[Extracted material start]

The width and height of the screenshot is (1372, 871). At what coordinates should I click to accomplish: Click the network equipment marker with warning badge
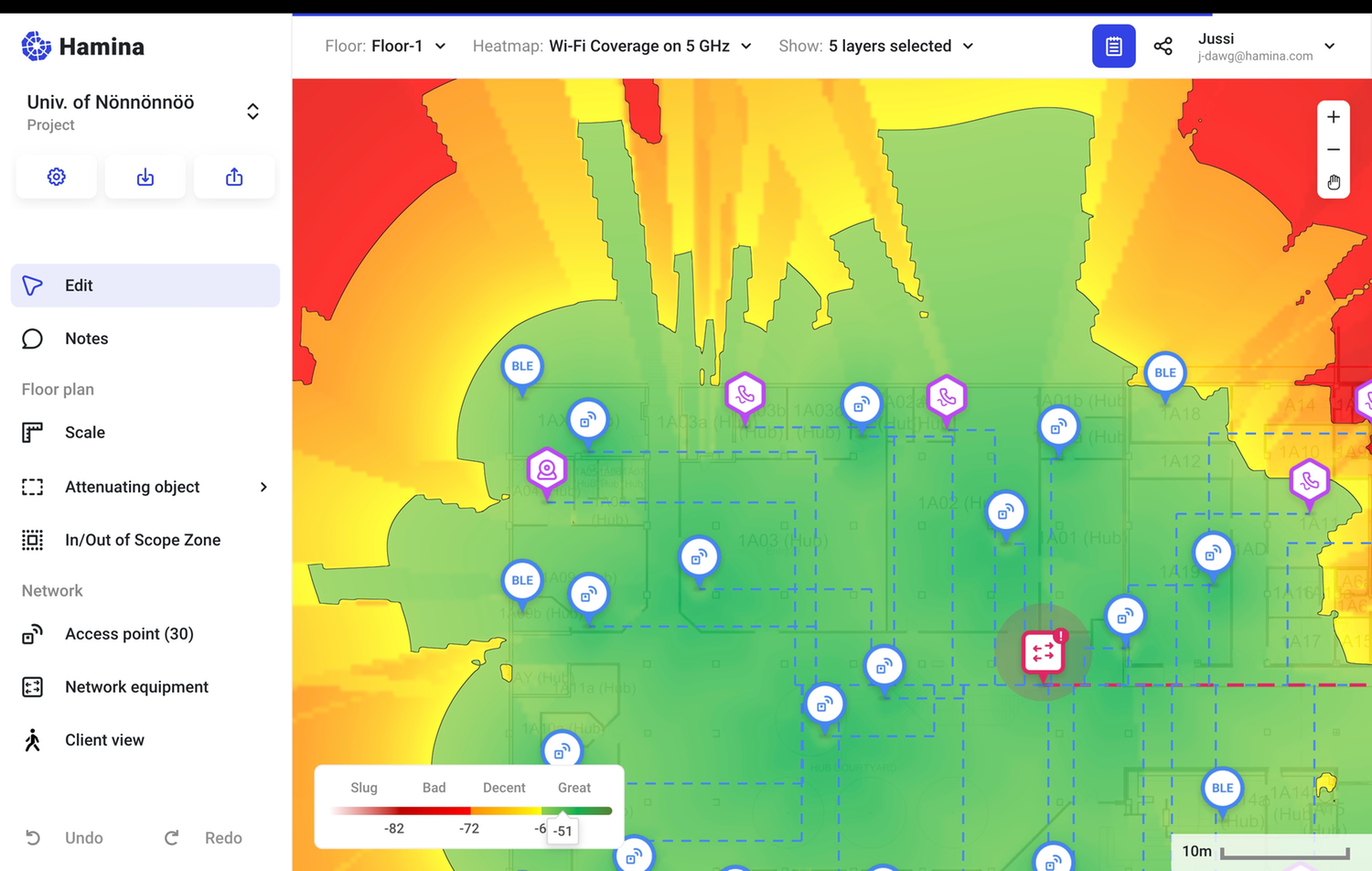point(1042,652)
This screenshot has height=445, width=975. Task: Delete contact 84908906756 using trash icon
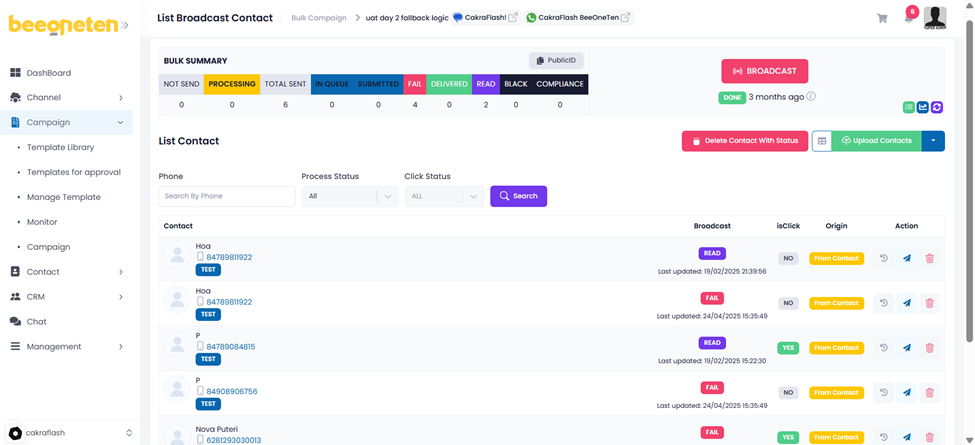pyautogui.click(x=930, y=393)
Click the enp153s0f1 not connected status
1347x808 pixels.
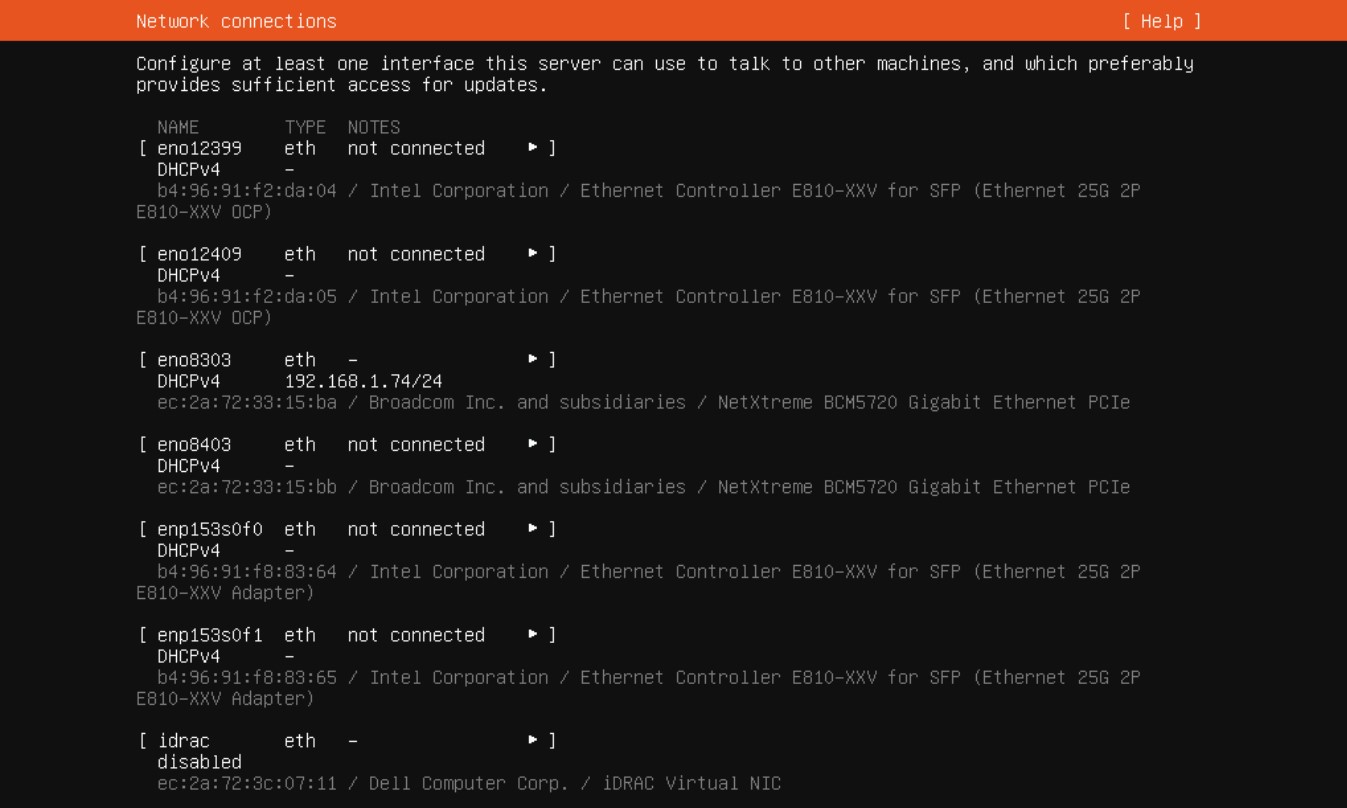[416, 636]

[Extracted material end]

| Aim of the exercise |
Reproduce all of the rows above, replacing "screenshot" with "image" and leaving every other word unchanged. Omit the pictures from your answer.

| Exercise answer |
The width and height of the image is (1372, 871). At what coordinates should I click to accomplish: Click the network equipment marker with warning badge
point(1042,652)
This image has height=445, width=975. Task: Delete contact 84908906756 using trash icon
pyautogui.click(x=930, y=393)
Click the enp153s0f1 not connected status
1347x808 pixels.
[416, 636]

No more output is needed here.